Let me rephrase the question. Assuming that in the video the red background is the network capacity and the lines are the video bitrate used, salsify seems to be using ~6000kbps and WebRTC ~2500kbps. Is this higher bitrate because of you're using VP8, or it a limitation of the protocol? If it's because of VP8 how hard would it be to adapt to modern codecs like HEVC and AV1?
I don't see anything in what they did that won't work with HEVC or AV1. They just hacked VP8 to be able to save and restore codec state per frame so they can generate multiple versions of the next frame, choosing smaller when network condition is bad. Their innovation is in preventing congestion rather than reacting to the aftermath of congestion.

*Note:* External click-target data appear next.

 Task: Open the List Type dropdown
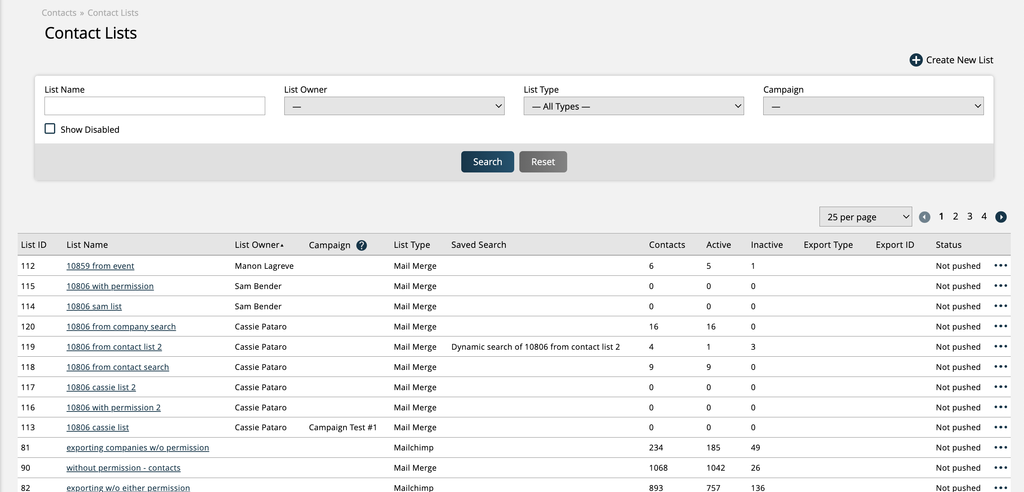pyautogui.click(x=633, y=106)
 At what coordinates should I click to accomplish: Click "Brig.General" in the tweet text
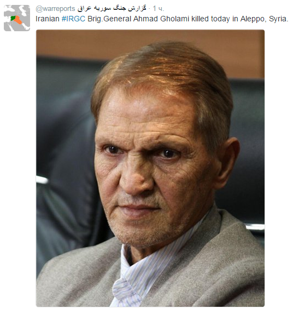[x=109, y=19]
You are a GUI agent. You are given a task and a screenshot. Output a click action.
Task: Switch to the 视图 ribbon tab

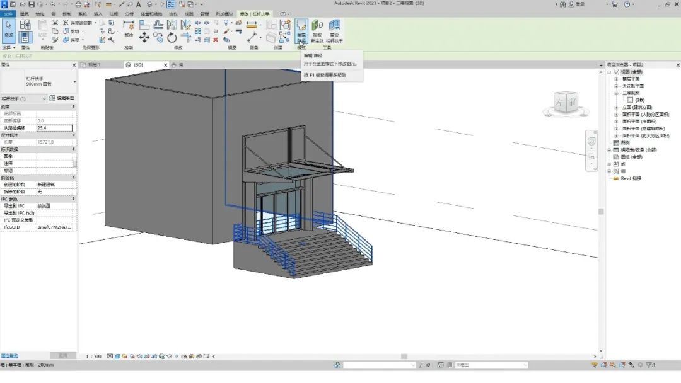189,14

Right, they may have used VP8 because VP9 and HEVC are more CPU intensive and they could technically encode more frames per second than the input 60 FPS.
Some is probably due the codec VP8 vs h264, but they are not wildly different in efficiency. WebRTC doesn't use VP9 or H.265 yet. I view the higher bandwidth used as an attempt to maximize quality at every bandwidth they just didn't set a ceiling on the encoding frame size. It pushes the total quality number higher on the chart they've published.
As a practical matter it isn't very, well, practical to have to change every codec to support this. Maybe in the next standards, but that's going to be hard.